Iraq AGAIN? Didn’t we just FIX that place?
One of the reasons we in America
have trouble caring about the Middle East is
that we have something quite a few other places in the world don’t: stable
borders. When’s the last time a map of this hemisphere actually changed? When
was our last real border dispute? “54-40 or fight?” The Confederacy tried to
create a new country, but that failed. We still can’t rule out Texas seceding from the Union,
I suppose, but it’s unlikely. Our best security feature is the oceans on either
side of us.
The irony is that while we’re called the New World and the Middle East is considered the cradle of civilization, most
of the countries we see on the map there today haven’t been there all that
long. The most stable of them, Israel,
has only been a country since 1948. Syria,
Iraq and Lebanon were
places, but they weren’t really countries until occupying Western powers
created borders for them in the early 20th century. Is Iraq behaving
like it’s really a country right now? I think it was Joseph Biden who said some
time ago that Iraq
could actually be three countries – and some thought he was nuts.
It wasn’t all that long ago that the Turks controlled
everything in that area. It was called the Ottoman Empire.

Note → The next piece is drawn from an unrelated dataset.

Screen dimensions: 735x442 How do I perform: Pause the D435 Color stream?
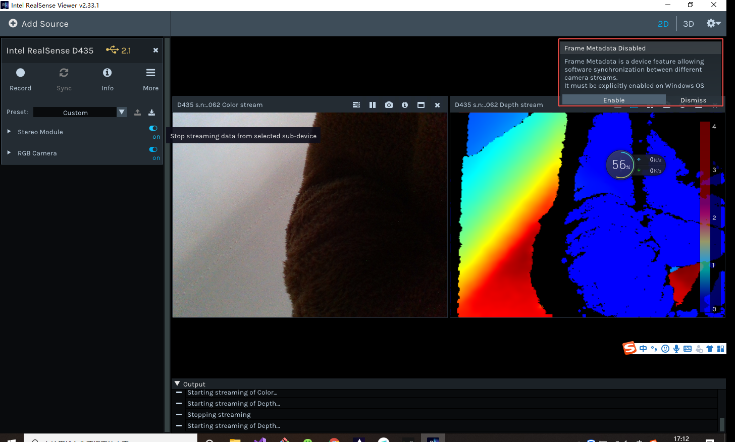click(373, 105)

A friend of mine jokes that these days, the Ottoman Empire is just a furniture
store in New Jersey.
Now we have an extremist Islamic faction that wants to
create a new state encompassing Syria
and Iraq
(not a new idea, BTW), at which they could very easily succeed. Then there are
the Kurds, who control portions of Iraq,
Syria, and even Turkey. I’d be
willing to bet that they’re going to end up, when all is said and done, with
their own country.
The human cost of all this instability is beyond belief. Aside
from the deaths and injuries, millions have been displaced from their homes in Syria. Now,
Iraqis who are on the wrong side of the religious factional fence are fleeing
theirs in large numbers. These folks may not even be sure what country “home”
is now. This is literally a very foreign concept to us on this side of the
pond.
It is my belief that whether we like it our not, the West is
going to have to get involved in this mess in some way (As an aside, it’s very
interesting that we’re jumping up and down because the ISIS group is beheading
people, while we didn’t say boo when the Syrian government turned a mechanized
army on civilians). I don’t know what form that involvement will take, but we’re
going to find we can’t just stand by and let the region shatter.
Yet it seems clear that the map is going to be changing
pretty radically again in a short period of time, and the cartographers at the
National Geographic better keep their digital paintbrushes wet.